The Environmental Protection Agency in November announced that it will not be finalizing 2014 renewable fuel volumes under the Renewable Fuel Standard program before the end of 2014.
On November 29, 2013, EPA published a notice of proposed rule-making to establish the 2014 RFS standards. Significant comment and controversy have delayed finalizing these standards.
According the EPA website, discussion particularly revolves around how "volumes should be set in light of lower gasoline consumption than had been forecast at the time that the Energy Independence and Security Act was enacted, and whether and on what basis the statutory volumes should be waived."
The administration stresses their commitment to the goals of the original statue to increase the use of renewable fuels, particularly cellulosic biofuels, which help reduce greenhouse emissions as well as diversify the nation's fuel supply.
What are Indiana commodity groups saying about this delay?
"As the EPA continually delays it duties under the law, it creates considerable uncertainty for soybean farmers and the biodiesel industry. This uncertainty limits the ability of the biodiesel industry to invest and expand. That's a bad deal for farmer, consumer, and, ultimately, taxpayers," says Dave Lowe, farmer from Dunkirk, Ind., and president of the Indiana Soybean Alliance.
Lowe and ISA believe that biodiesel is an important step closer to reducing dependence on big oil. They say it will continue to create jobs and spur investment here in Indiana's rural communities.

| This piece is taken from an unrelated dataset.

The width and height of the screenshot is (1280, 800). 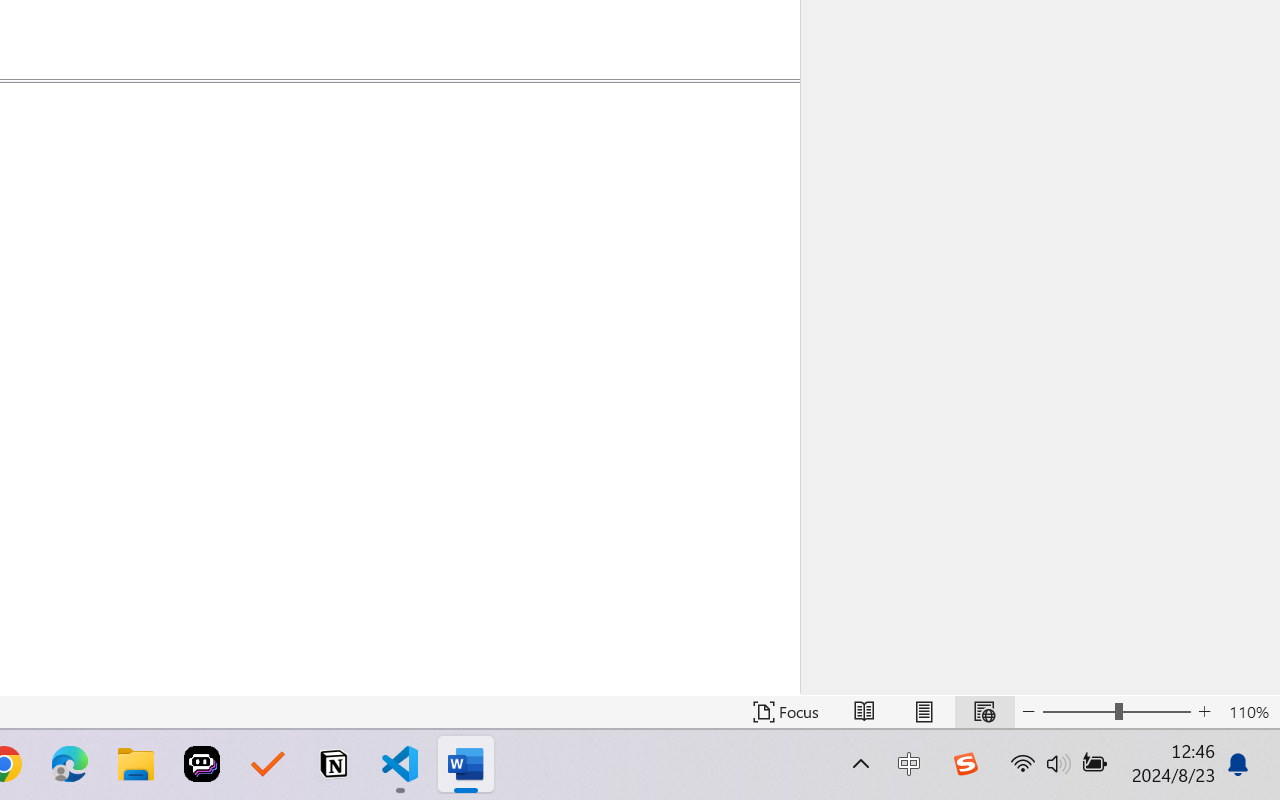 I want to click on 'Zoom 110%', so click(x=1248, y=711).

"The Proposed Rule was unacceptable and would have been a step backward from the amount of Indiana biodiesel produced and utilized in 2013." Lowe continues. "ISA believes that EPA can and should finalize a 2014 rule that sets the biomass-based diesel volumes at or above the nearly 1.8 billion gallons that were produced and consumed in the U.S. in 2013."
Related: EPA Puts RFS In Jeopardy
The Indiana Corn Growers Association also commented. With the production of a second record corn crop in a row resulting in falling corn prices, members are frustrated by uncertainty and delays by the federal government in implementing the RFS.
"Congress created the Renewable Fuel Standard to reduce our dependence on big oil and to provide cleaner fuel choices for consumers," says Herb Ringel, farmer from Wabash, Ind., and president of the ICGA. "We will continue working to defend the interests of farmers and consumers by holding EPS accountable for implementing the law enacted by Congress."